Regarding business and consumer expectations, they affirm that they remain pessimistic, in addition to highlighting the fall in employment, the reduction in hours worked and wages in the labor market.

Regarding the external scenario, state that it has improved due to the situation of some countries that have reactivated their activities, “What is visible in the indicators of industrial production, retail sales, the labor market and expectations of both households and companies.”

Thus, they highlight the value of copper, which has approached US $ 3 a pound, although they acknowledge that at a general level “activity levels remain well below those prior to the health emergency.”

“Regarding credit, in June, the annual variation of commercial loans continued to increase, at the same time that it continued to decrease in consumption. Interest rates remain low in all segments ”, they add.

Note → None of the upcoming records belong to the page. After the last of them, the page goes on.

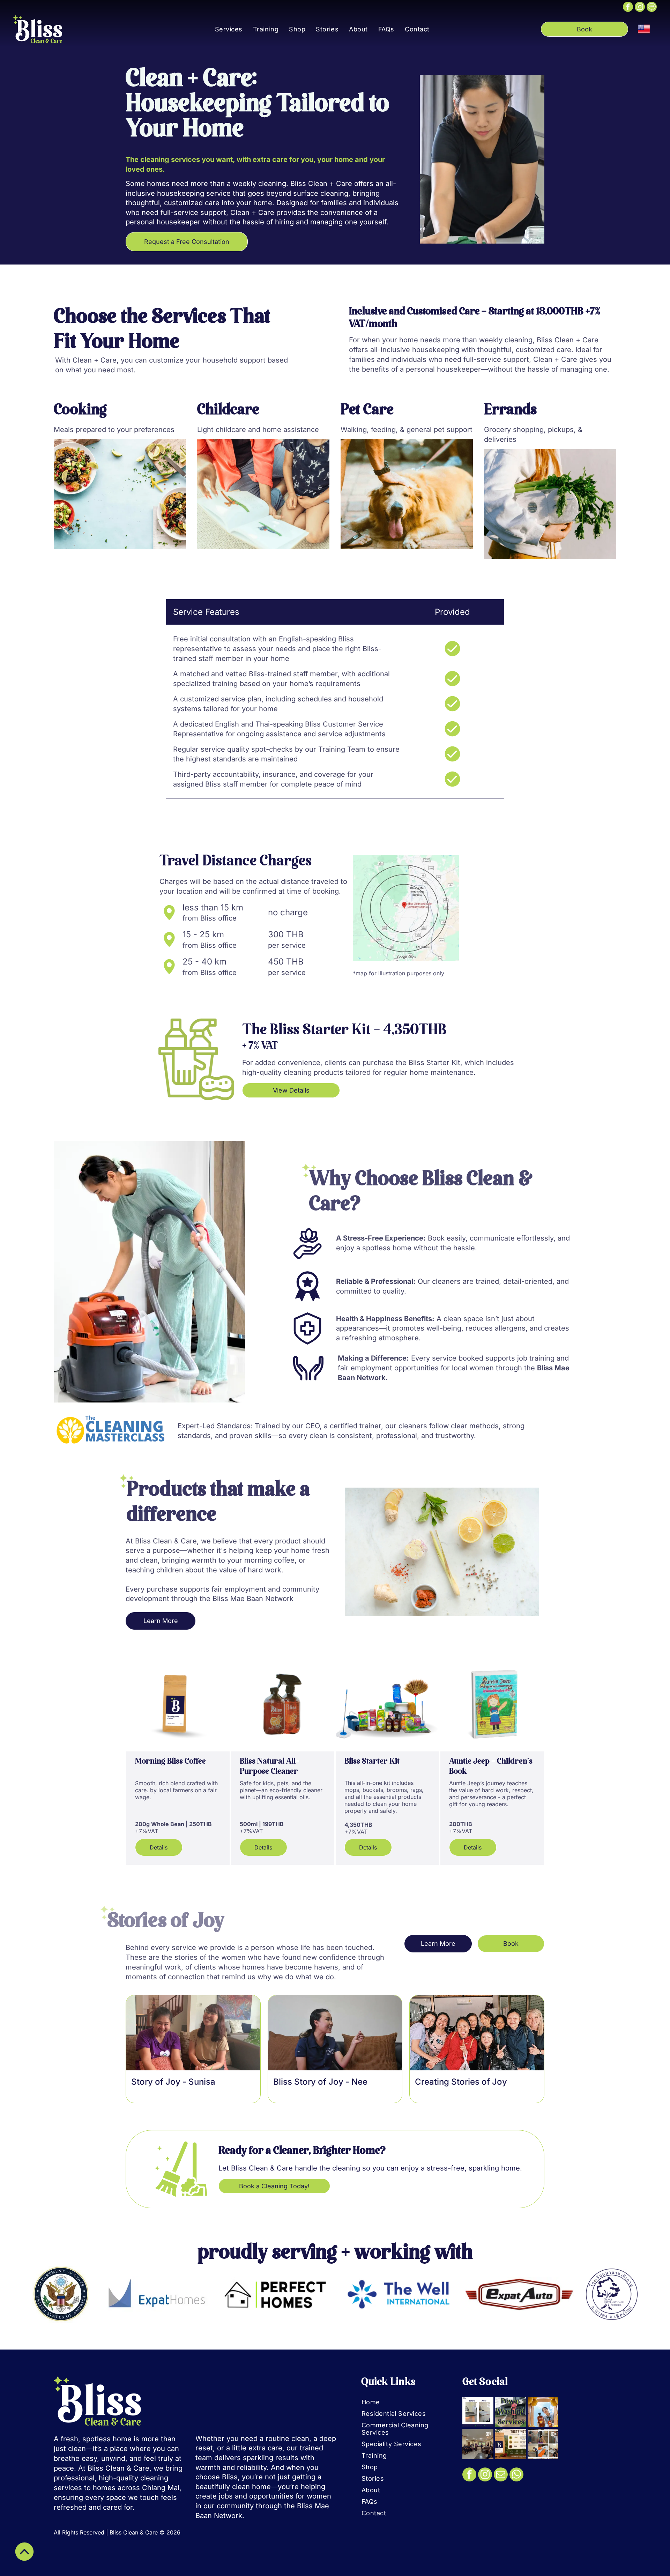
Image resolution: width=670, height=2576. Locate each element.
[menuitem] (229, 29)
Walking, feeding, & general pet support (406, 429)
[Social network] (652, 8)
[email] (501, 2475)
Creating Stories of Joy (461, 2082)
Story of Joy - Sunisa (173, 2082)
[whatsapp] (516, 2475)
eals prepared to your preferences (117, 429)
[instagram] (640, 8)
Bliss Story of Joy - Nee (320, 2082)
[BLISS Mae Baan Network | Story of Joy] (193, 2032)
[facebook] (628, 8)
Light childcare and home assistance (258, 429)
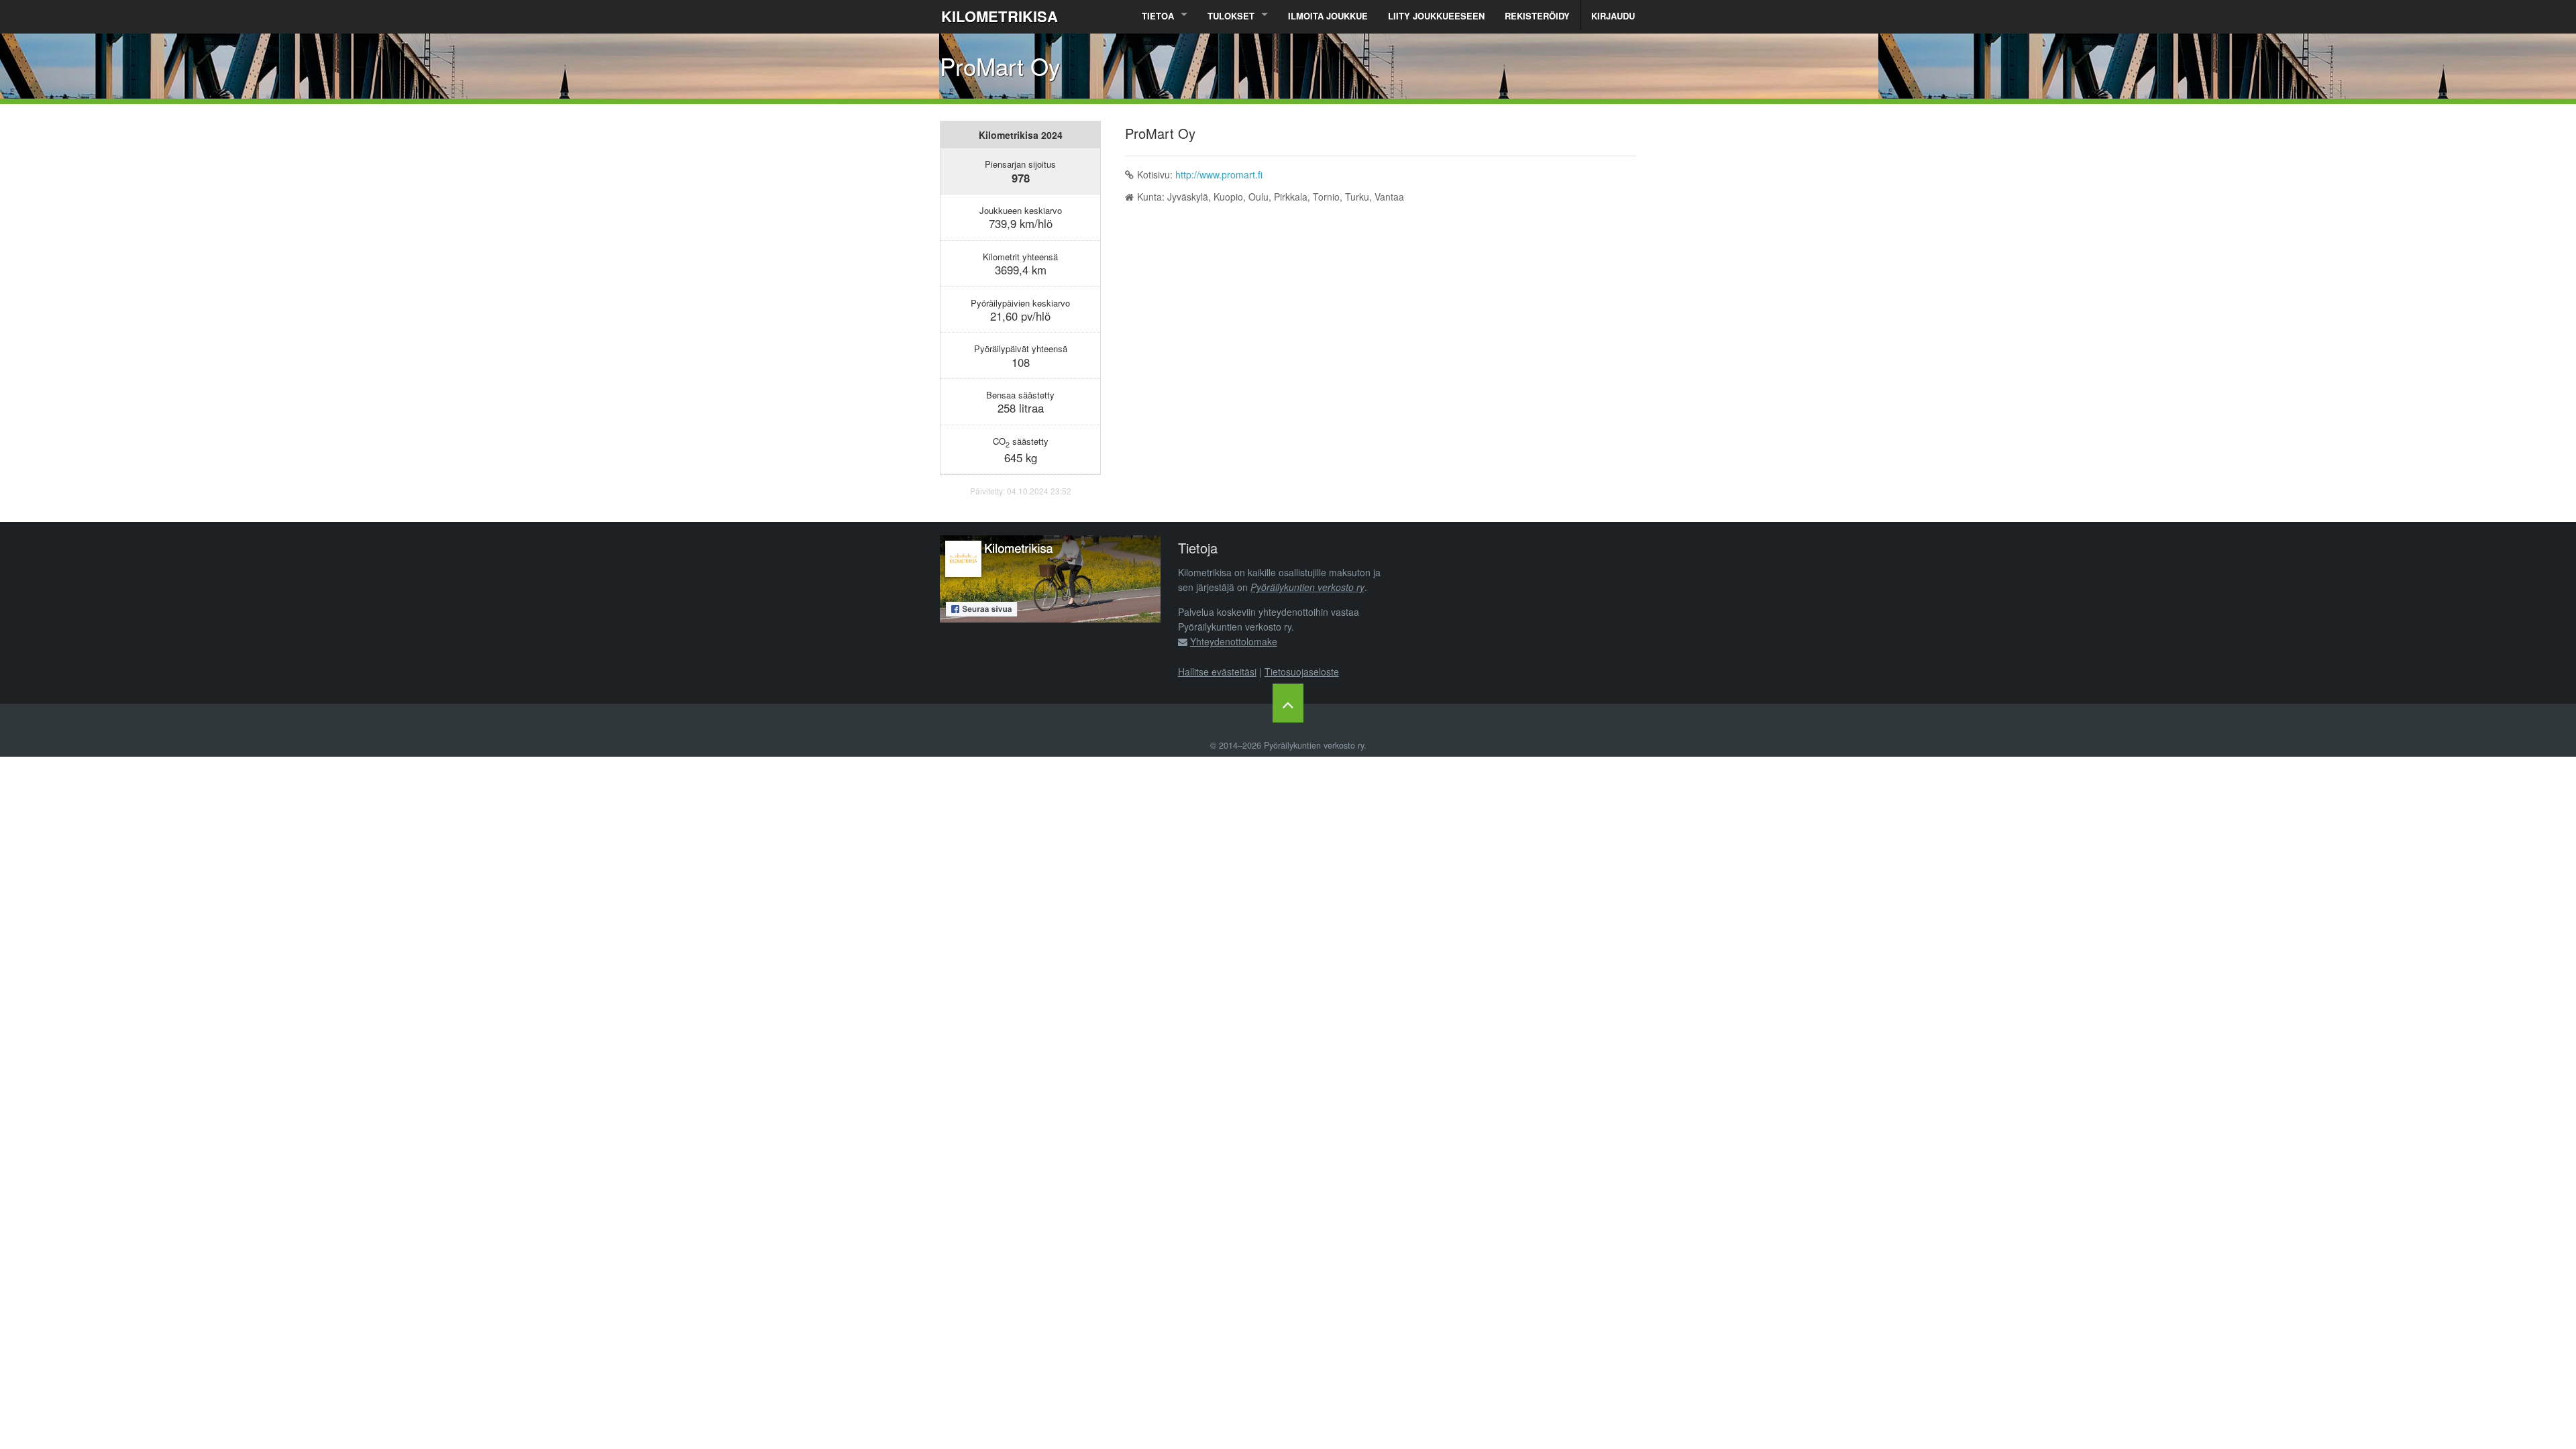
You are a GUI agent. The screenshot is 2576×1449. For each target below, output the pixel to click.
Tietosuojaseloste (1302, 671)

Finally, they close by reiterating that the Board of the Central Bank “will maintain a high monetary impulse for a prolonged period of time, in order to ensure the fulfillment of its objectives. In particular, it estimates that the MPR will remain at its technical minimum throughout the projection horizon and agreed to continue with the current asset purchase program, which will materialize in a purchase of up to US $ 1,500 million during the next four weeks ”.